The bone regeneration process is initiated by successive mitosis of mesenchymal and endothelial stem cells, as well as by activation of osteoblasts and vascular proliferation guided by platelet-derived growth factors (PDGF) and TGF-β.
Objective: To present, through a systematic review, the main results involving bone formation and remodeling in the maxillofacial system using biomaterials, cells and molecules in the appropriate biological niche of human bone.
Methods: The research was carried out from July 2021 to August 2021 and developed based on Scopus, PubMed, Science Direct, Scielo, and Google Scholar, following the Systematic Review-PRISMA rules.

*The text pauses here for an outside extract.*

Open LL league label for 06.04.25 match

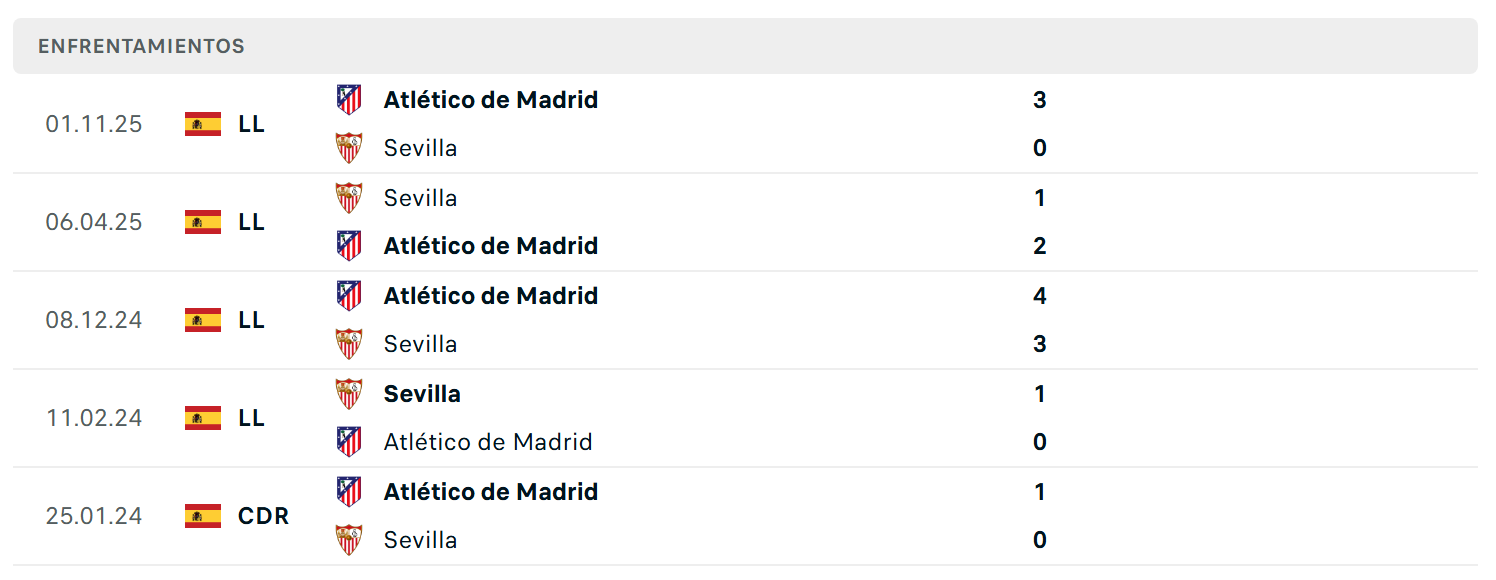click(252, 222)
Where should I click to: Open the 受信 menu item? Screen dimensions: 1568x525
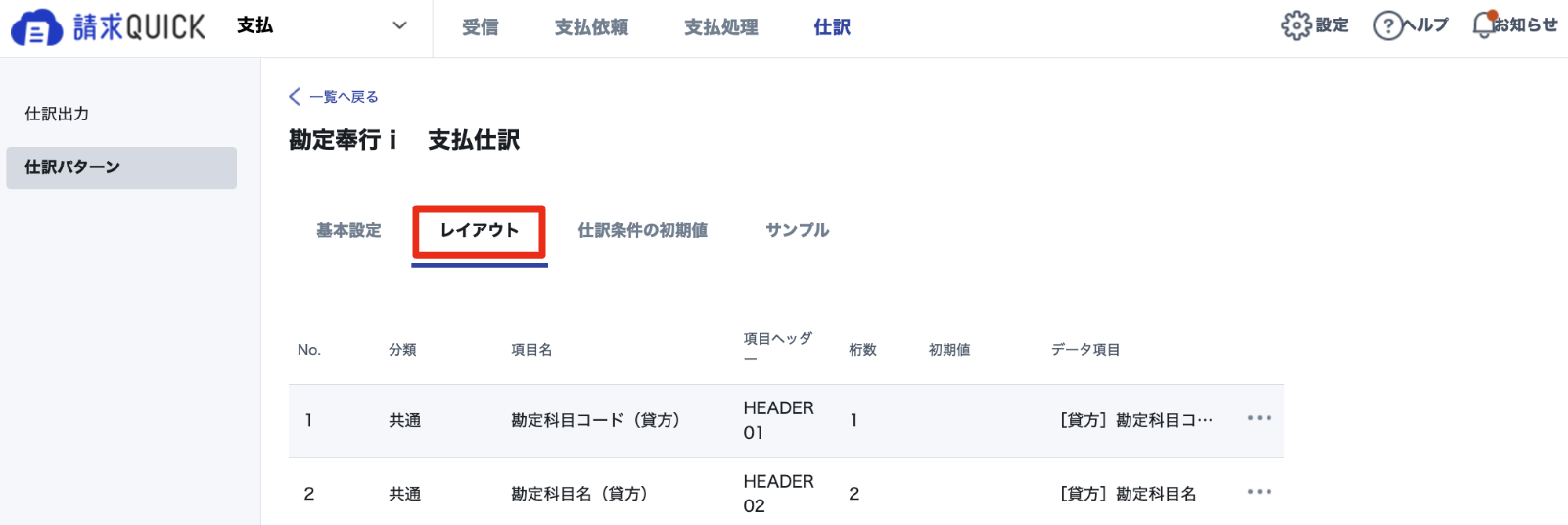click(480, 27)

The quality of the studies was based on the GRADE instrument and the risk of bias was analyzed according to the Cochrane instrument.
Results: A total of 225 articles were found.
After the selection process, 95 articles were recruited for analysis, 44 articles were selected and 43 articles were used in this study to compose the textual part.
The selected articles had moderate quality in their clinical trials.
The bias risks found do not affect the reliability of the results.
As main findings, it was found that the osteoinduction process is influenced by several factors, requiring the presence of inducers, which include β-glycerolphosphate, ascorbic acid and dexamethasone.
Mesenchymal cells acquire the morphology and components of osteoblastic membranes and start to express alkaline phosphatase to deposit extracellular matrix rich in calcium and certain proteins, such as osteopontin and osteocalcin.
Bone morphogenetic proteins function as growth factors with a specific role in the proliferation and differentiation of mesenchymal stem cells present in the lesion's niche.
Platelet-rich fibrin (PRF) stimulates bone regeneration more efficiently.
Studies have reported that the addition of PRF with bone graft is associated with positive clinical results and is a good method of manipulating the bone graft during insertion into the maxillary sinuses and it stimulates bone regeneration.
Conclusion: Optimized bone regeneration is a matter of great research to accelerate the osseointegration process, leading to reduced waiting time before any subsequent procedure.
The balance between the biomaterial, mesenchymal stem cells, fibrin formation and platelet activation are responsible for the process and performance of bone regeneration or formation.